Now, Erlich has joined with other researchers from Columbia and Hebrew University to examine exactly how far that coverage could reach. For the Science paper, the team looked at a data set of 1.28 million individuals (largely drawn from the MyHeritage database) and produced a statistical analysis of how likely it is that a given person can be matched to a relative whose DNA is in the database. According to those results, researchers found that more than 60 percent of searches would result in a third cousin or closer match (the same proximity used for the Golden State Killer suspect), giving a reasonable chance to de-identify the target. As a result, researchers estimate a database would only need to cover 2 percent of a target population to provide a third-cousin-or-better match to nearly any person. "With the exponential growth of consumer genomics," the researchers write, "we posit that such database scale is foreseeable for some third-party websites in the near future."
现在,Erlich已经与哥伦比亚大学和希伯来大学的其他研究人员一起研究了这种覆盖范围的到底能达到多远。对于《科学》杂志的这篇论文,该团队查看了一个128万个人的数据(主要来自MyHeritage数据库),并对某一特定人与数据库中DNA的亲属相匹配的可能性进行了统计分析。根据这些结果,研究人员发现,超过60%的搜索将导致第三代表亲或更接近的匹配(与金州杀手嫌疑人使用相同的接近度),从而提供了一个合理的机会去识别目标。因此,研究人员估计,数据库只需覆盖2%的目标人群,即可为几乎任何人提供第三代表亲或更好的匹配。"随着消费者基因组学的指数级增长,"研究人员写道,"我们认为,在不久的将来,这种数据库规模在一些第三方网站上是可以预见的。"
Notably, that prediction is based on a homogenous population, but most collections of genetic data show significant racial disparities. The most significant one is in law enforcement databases, which are drawn from arrestee or convict populations and skew toward black and Latino populations as a result. Consumer and public databases exhibit the opposite bias, skewing toward Caucasians, who are subsequently more likely to be identified with a familial search, Erlich says.
值得注意的是,这一预测是基于一个同质的群体,但大多数遗传数据显示出显着的种族差异。最重要的是在执法数据库中,这些数据库是从被捕者或罪犯人口中提取的,因此倾向于黑人和拉丁裔人口。 Erlich说,消费者和公共数据库表现出相反的偏向,偏向高加索人,这些人随后更有可能通过家族搜索被确定身份。
At the same time, another group of scientists is expanding the reach of those techniques even further. Consumer genetic tests extract different portions of the genome than law enforcement tests, which has led to an ongoing comparison problem when a full sample cannot be obtained. But a group of researchers at Stanford University, University of California at Davis, and the University of Michigan have developed a method for comparing results even when portions of the genome don't overlap, drawing on known correlations between different portions of genetic code. The method isn't fully developed, but it could give forensic analysts much more flexibility in the type of data they can use.

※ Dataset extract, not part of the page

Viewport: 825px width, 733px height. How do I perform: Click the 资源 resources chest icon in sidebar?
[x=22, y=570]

与此同时,另一组科学家正在进一步扩大这些技术的应用范围。消费者基因测试提取的基因组部分与执法测试不同,这导致在无法获得完整样本时持续的比较问题。但斯坦福大学,加州大学戴维斯分校和密歇根大学的一组研究人员利用已知的不同基因序列之间的相关性,开发了一种方法,可以在基因组不重叠的情况下比较结果。这种方法还没有完全开发出来,但它可以让法医分析师在他们可以使用的数据类型上拥有更大的灵活性。

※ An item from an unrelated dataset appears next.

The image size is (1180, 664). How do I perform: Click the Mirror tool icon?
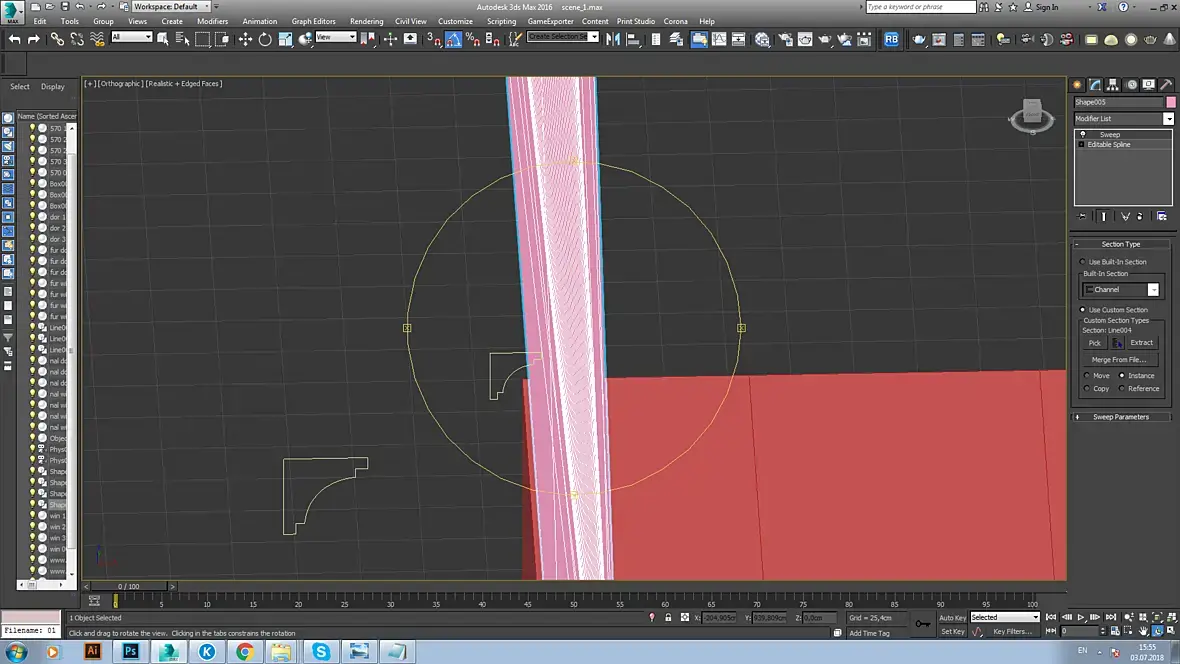[613, 39]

According to UC Davis' Michael Edge, who worked on the Cell paper, the new research "suggests a framework that law enforcement could use to start thinking about backward compatibility of existing STR databases with SNP data, but more work would be necessary to see how practical it would be."
根据负责《Cell》论文的加州大学戴维斯分校的Michael Edge的研究,这项新研究"提出了一个框架,执法部门可以使用这个框架开始考虑现有STR数据库与SNP数据的向后兼容性,但还需要做更多的工作来了解它的实用性。"